Para que isso se torne realidade, o que ele deve achar é aquele pensamento essencial que será o alicerce de todos os outros. Sem ele, a produção intelectual é impossível. É por isso que é tão difícil esse empreendimento. Por isso, tão poucos enveredam por essa estrada. Eles sabem que não há nada mais tormentoso para o homem do que fazer com que seus pensamentos sejam claros e coordenados. O esforço exigido é muito grande. E não há nada no que sejamos mais preguiçosos do que no exercício mental.

Na verdade, a vida intelectual é uma vai e vem constante de ideias que, como ondas, se aproximam e se afastam. Às vezes, elas são nítidas e fortes, podendo ser descritas com fidelidade, outras vezes são apenas uma imagem pálida, distante, que dão apenas uma sugestão do que realmente são. Como o autor, porém, não sabe se na hora do seu trabalho essas ideias estarão próximas e nítidas ou distantes e indiscerníveis, seu desafio é, mesmo nos instantes de descanso, tornar tais pensamentos mais constantes e mais claros, a fim de que possam ser colhidos a qualquer momento.

O que eu quero dizer é que quem produz algum trabalho intelectual não pode ficar à mercê da inspiração ou do insight. Eles são úteis e, muitas vezes, são o início de um trabalho relevante. Mas a obra intelectual, mais que o compartilhamento de momentos de genialidade, é o desenvolvimento de algo grandioso, que se revela aos poucos, até se mostrar como uma obra sólida e bem trabalhada.

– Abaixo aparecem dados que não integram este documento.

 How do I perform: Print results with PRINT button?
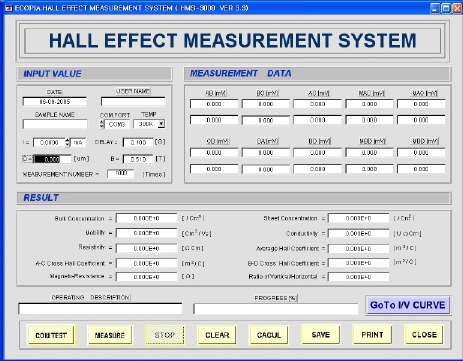click(x=372, y=335)
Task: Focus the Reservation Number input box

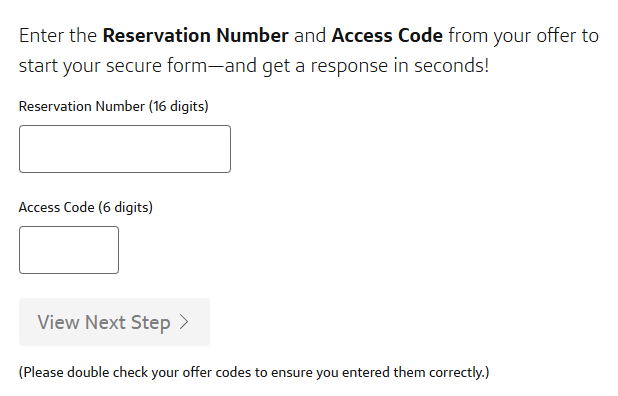Action: (125, 149)
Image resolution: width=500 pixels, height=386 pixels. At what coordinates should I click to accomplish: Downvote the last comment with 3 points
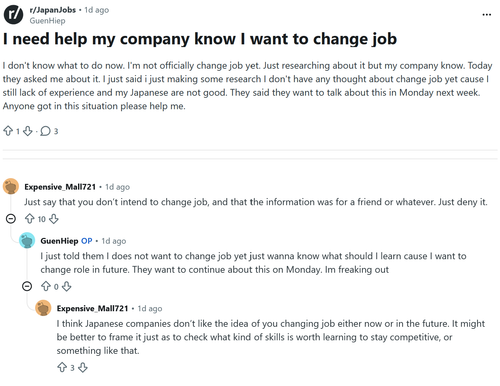point(83,368)
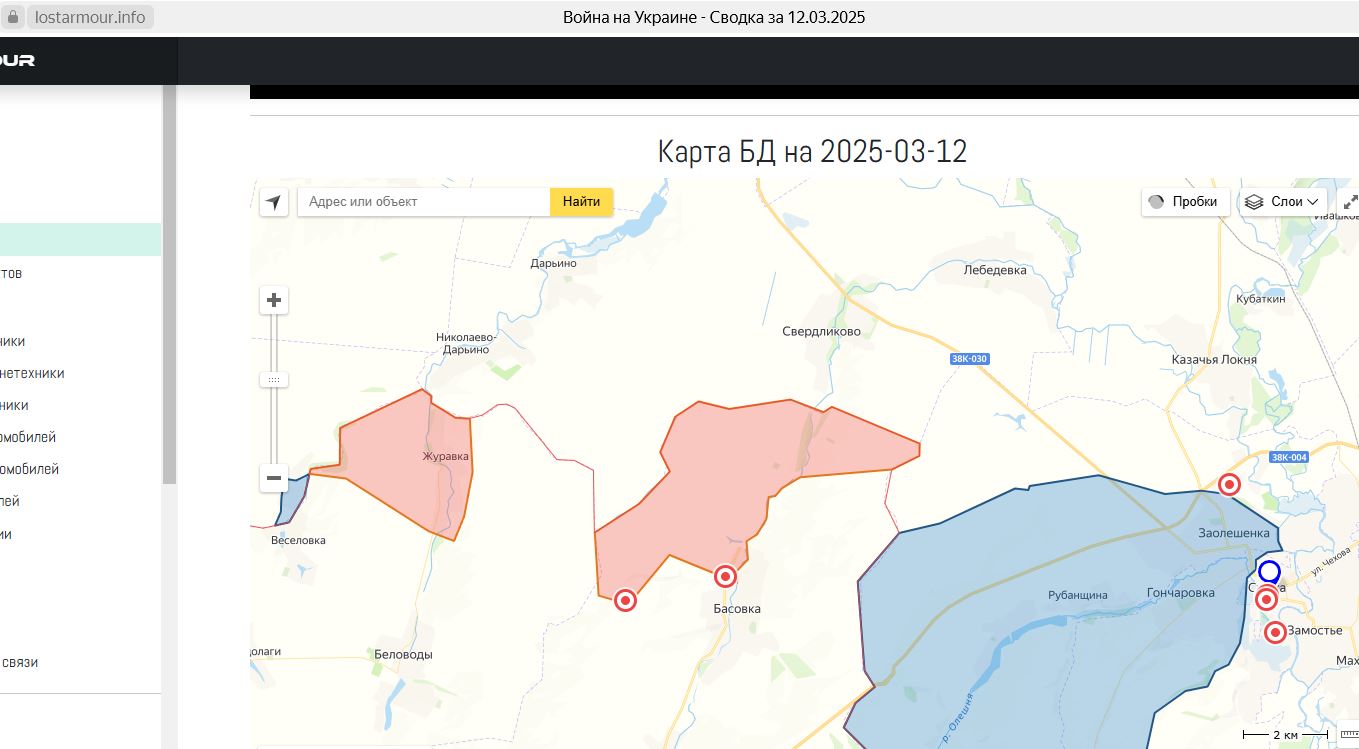
Task: Zoom out with the minus button
Action: 274,478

De fato, um trabalho intelectual é mais do que o reflexo de uma inteligência arguta, mas o produto de uma mente insistente, que, o tempo todo, procura dar cores nítidas a ideias que, em princípio, são apenas pensamentos lívidos.

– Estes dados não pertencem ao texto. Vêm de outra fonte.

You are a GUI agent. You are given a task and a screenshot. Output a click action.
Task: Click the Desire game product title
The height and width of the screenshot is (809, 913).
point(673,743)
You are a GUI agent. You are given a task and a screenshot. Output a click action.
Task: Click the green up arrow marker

Por isso, diz-se que a vida intelectual é uma entrega. Quem decide por ela, não mais tem a paz dos ignorantes, que amortecem seus cérebros, evitando exercitá-los na tentativa de compreensão da realidade. Quem escolhe a vida intelectual deve saber que, a partir desse momento, terá a tensão como companheira, pois os elementos a serem concatenados são diversos, os recursos para juntá-los, escassos, e a energia para unificá-los, reduzida.